Central Pontine Myelinolysis





Central pontine mylineolysis


I was given the request last night to scan this womans brain. She was a young lady with a history of alcohol abuse and seizures. I talked to her over the phone to make sure we could get a good medical history before the MRI scan. Her speech was very slurred and she told me she had difficulty swallowing. To my supprise she said she had been in the hospital for 2 weeks, with these symptoms for 3 weeks. I imediatelly thought she infarcted her pons becuase she had no physical weakness in her arms or legs. I figured possible lacunar infarct. To my suprise she was Diagnosed with Central Pontine Mylineolysis from the MRI scan by our Radiologist. This was the first time I had heard of this . I learn Something new everyday. The following is Information on the topic:

Adams et al described central pontine myelinolysis (CPM) as a unique clinical entity. They published their findings in 1958, observing that patients who suffered from alcoholism or malnutrition developed spastic quadriplegia, pseudobulbar palsy, and varying degrees of encephalopathy or coma from acute, noninflammatory demyelination that centered within the basis pontis.

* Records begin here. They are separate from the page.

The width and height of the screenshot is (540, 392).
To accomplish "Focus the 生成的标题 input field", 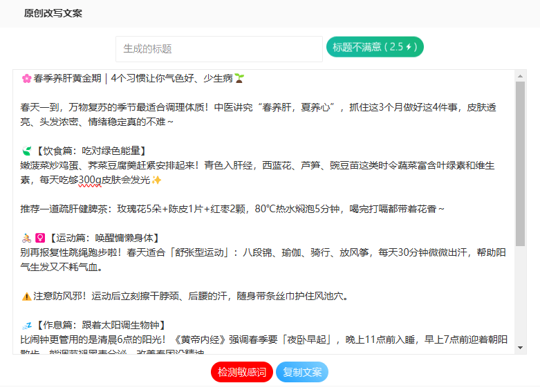I will (x=218, y=49).
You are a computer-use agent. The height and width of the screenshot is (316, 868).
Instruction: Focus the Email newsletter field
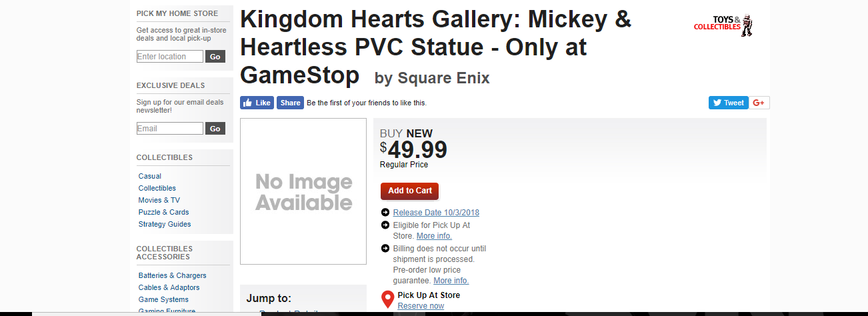[170, 129]
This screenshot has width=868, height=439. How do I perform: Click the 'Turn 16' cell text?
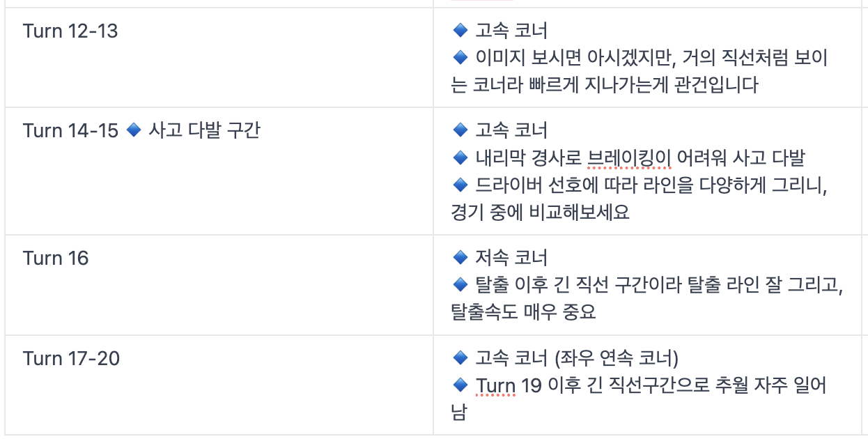pos(56,259)
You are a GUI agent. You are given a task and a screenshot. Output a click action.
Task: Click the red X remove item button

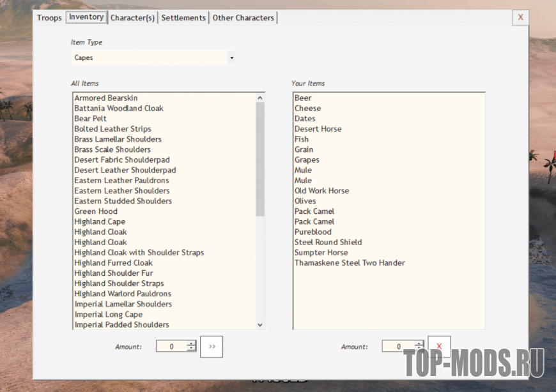439,347
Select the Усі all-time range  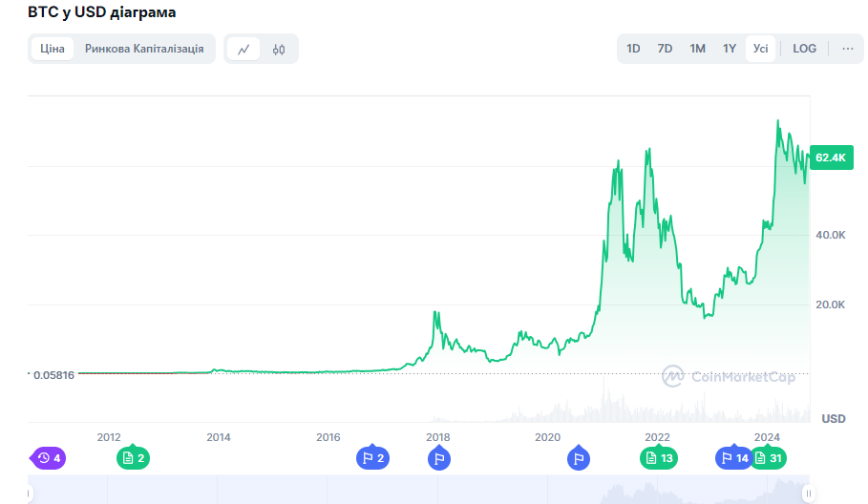[761, 49]
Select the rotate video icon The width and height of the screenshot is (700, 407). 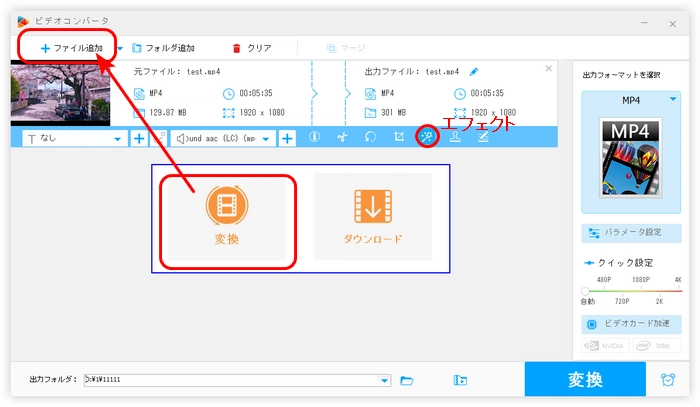[370, 138]
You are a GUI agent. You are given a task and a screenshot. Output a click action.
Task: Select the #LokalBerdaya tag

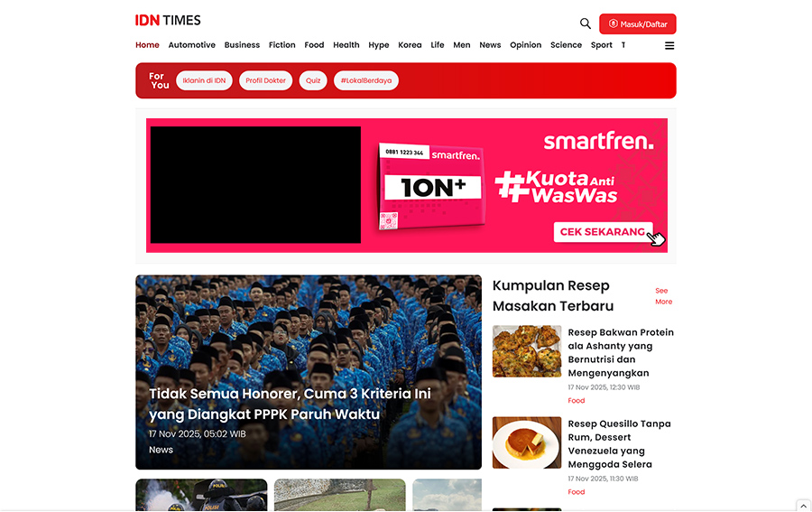[365, 80]
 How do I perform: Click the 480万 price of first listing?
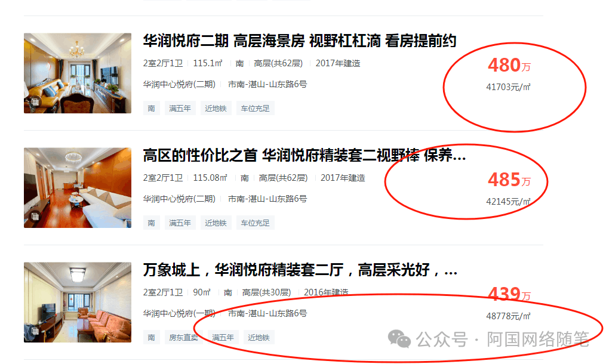tap(509, 65)
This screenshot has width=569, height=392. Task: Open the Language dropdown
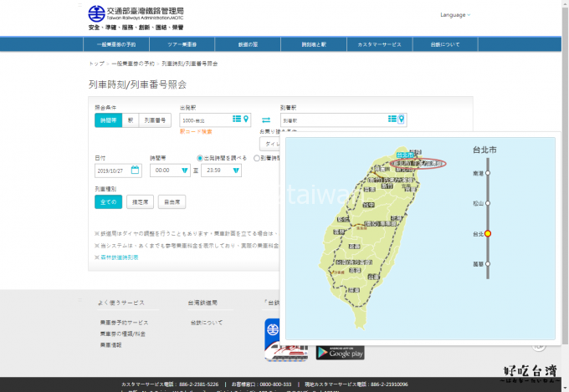click(454, 14)
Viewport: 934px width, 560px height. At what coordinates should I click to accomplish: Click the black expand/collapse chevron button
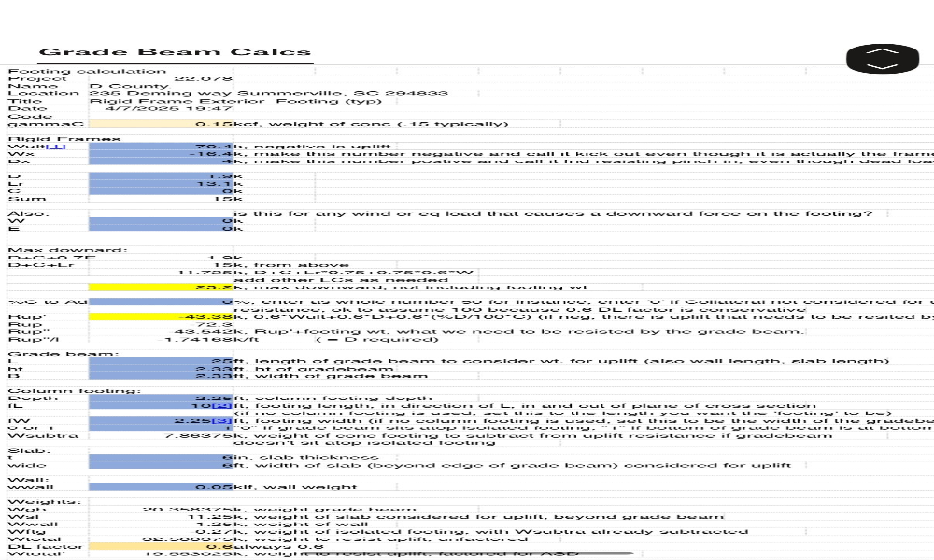(883, 58)
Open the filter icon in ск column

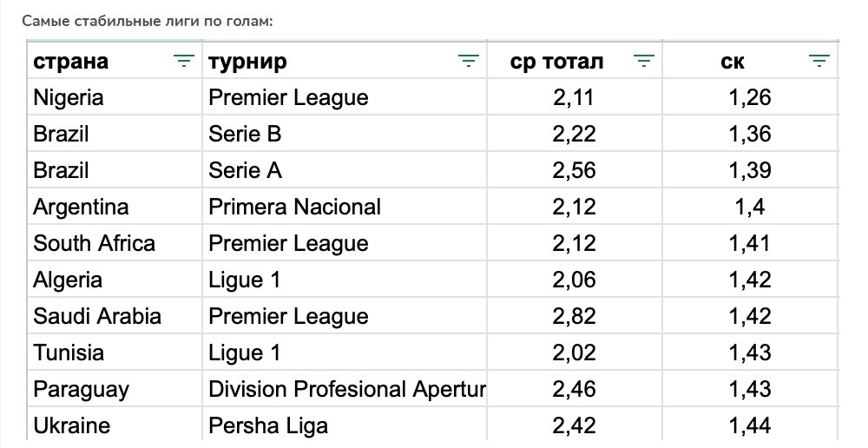(x=819, y=61)
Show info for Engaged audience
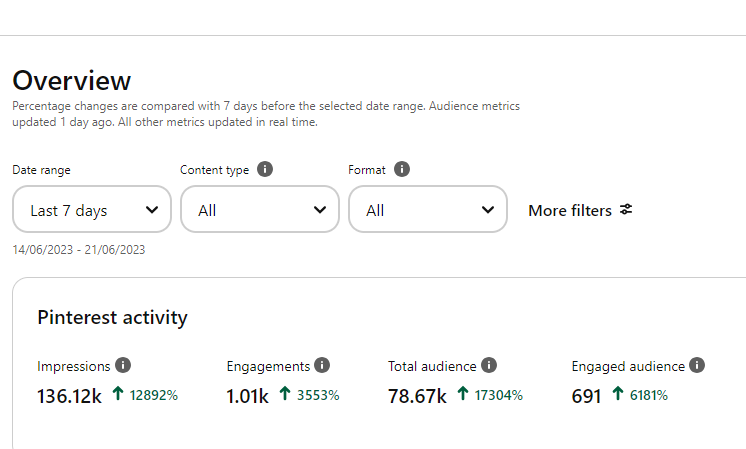This screenshot has height=449, width=746. 697,366
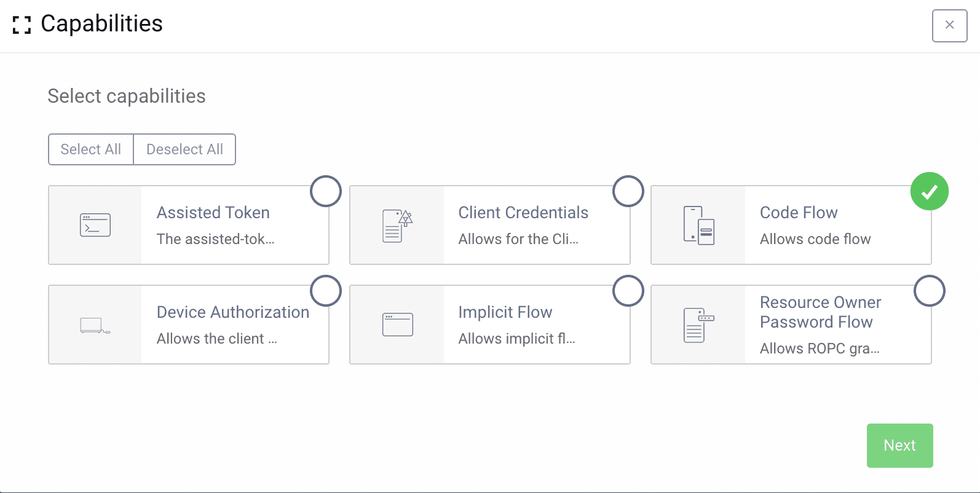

physicians recognize that CPM occurs inconsistently as a complication of severe and prolonged hyponatremia, particularly when corrected too rapidly. Standard of care requires judicious treatment of electrolyte disturbances to reduce the incidence of osmotic myelinolysis.








abnormal normal



Central pontine myelinolysis is a neurologic disease caused by severe damage of the myelin sheath of nerve cells in the brainstem, more precisely in the area termed the pons. The most common cause is the rapid correction of low blood sodium levels (hyponatremia). Some scholars postulate that the real cause might be the lack of a substance that is essential for brain activity and is lacking due to malnutrition. The fact that this condition is most frequently observed in patients with general ill health (alcoholism, cachexia etc.) is in accordance with this assumption. Imaging by MRI demonstrates an area of high signal return on T2 weighted images. Frequently observed symptoms in this disorder are weakness, double vision and loss of consciousness. To avoid myelinolysis, the correction of hyponatremia should not exceed 1 mEq/L per hour.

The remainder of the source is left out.